Resenha 69: Aristóteles em Nova Perspectiva (Olavo de Carvalho)

RESENHA 69

ARISTÓTELES EM NOVA PERSPECTIVA: A teoria dos quatro discursos.

Autor: Olavo de Carvalho

Campinas,SP: VIDE Editorial, 2013, 152 pp.

 

Neste livro, Olavo de Carvalho apresenta uma de suas principais contribuições filosóficas: a teoria dos Quatro Discursos em Aristóteles. Nas palavras do próprio Olavo, a tese é a seguinte: “O discurso humano é uma potência única, que se atualiza de quatro maneiras diversas: a poética, a retórica, a dialética e a analítica (lógica).” (p. 22).

 

Com insights de Avicena e Sto. Tomás de Aquino, Olavo percebeu uma unidade ao longo dos escritos do Estagirita, de maneira que Poética, Retórica, Dialética e Lógica estão tão integrados no sistema aristotélico, que seria inconcebível para o filósofo ver a dicotomia atual entre Literatura e Filosofia (como se aquela fosse coisa de “dondoquinhas” recatadas e esta fosse coisa de verdadeiros pensadores). Ele atribui parte dessa dicotomia à mais tradicional classificação dos escritos aristotélicos feita por Andrônico de Rodes e à separação definitiva, inclusive em departamentos e prédios diferentes das Ciências (verdadeira Lógica) e das Letras (o pessoal da Poética, “uma categoria inferior”), durante o regime napoleônico.

 

O discurso poético, por meio da imaginação, apresenta o possível (o que poderia ter ocorrido); o discurso retórico, apresenta o verossímil, convocando o ouvinte ou o leitor a uma tomada de decisão; o discurso dialético, por meio das confrontações de ideias, premissas e sistemas contraditórios, abre espaço para o provável ( estimula o indivíduo a pensar fora da redoma); o discurso analítico, por fim, apresenta o verdadeiro, aquilo que pode ser provado em definitivo (apodíctico).

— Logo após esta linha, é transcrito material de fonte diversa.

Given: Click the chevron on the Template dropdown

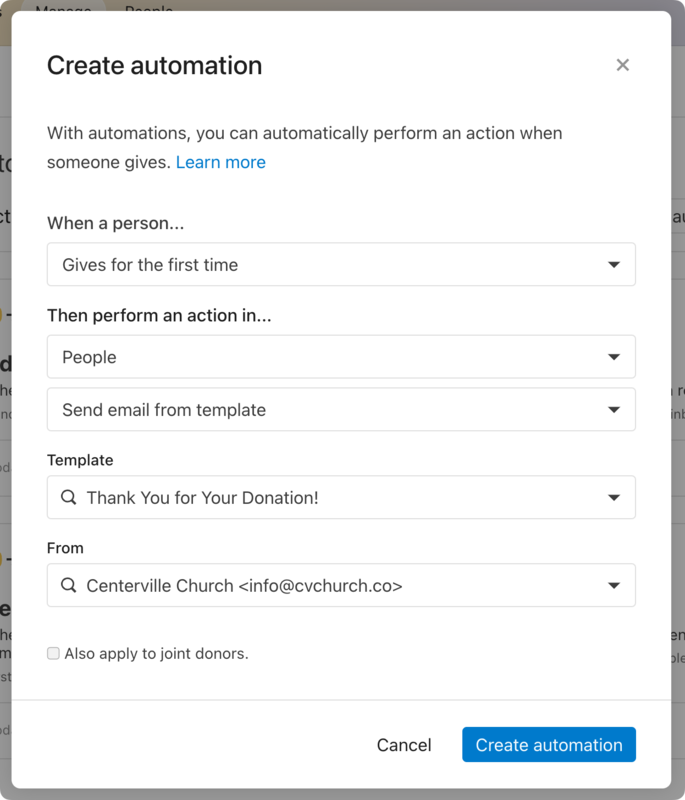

Para isto, é necessário humildade. Enfático, Olavo de Carvalho nos adverte:

reconhecer que não se compreende é às vezes o requisito preliminar da compreensão. Por isto não há nada mais indigesto ao educador do que um jovem apegado às suas próprias opiniões, como um velho ranheta, desconfiado, hostil, fechado num muro de defesas.” (p. 76).

Focar-se em um único tipo de discurso é limitar a busca pela verdade e apreensão da realidade. A partir dos sentidos, o indivíduo desenvolve seu imaginário, capacitando-se para verificar a força e a fraqueza de um discurso retórico; adquire domínio e competência para confrontar sistemas e ideias, sabendo, por fim, ter embasamento para sentenciar algo de forma apodítica.

Ao final, o autor apresenta de maneira bem-humorada sua réplica a um parecer contrário à publicação de seu escrito na SBPC. Era a antecipação do “O Imbecil Coletivo”. Aqui, neste escrito, com uma clareza ímpar, encontramos a síntese de várias aulas do COF, antes mesmo de terem sido ministradas. Qualquer leitor pode tirar proveito desta leitura antes mesmo de ter lido o próprio Aristóteles. Uma leitura muito cativante!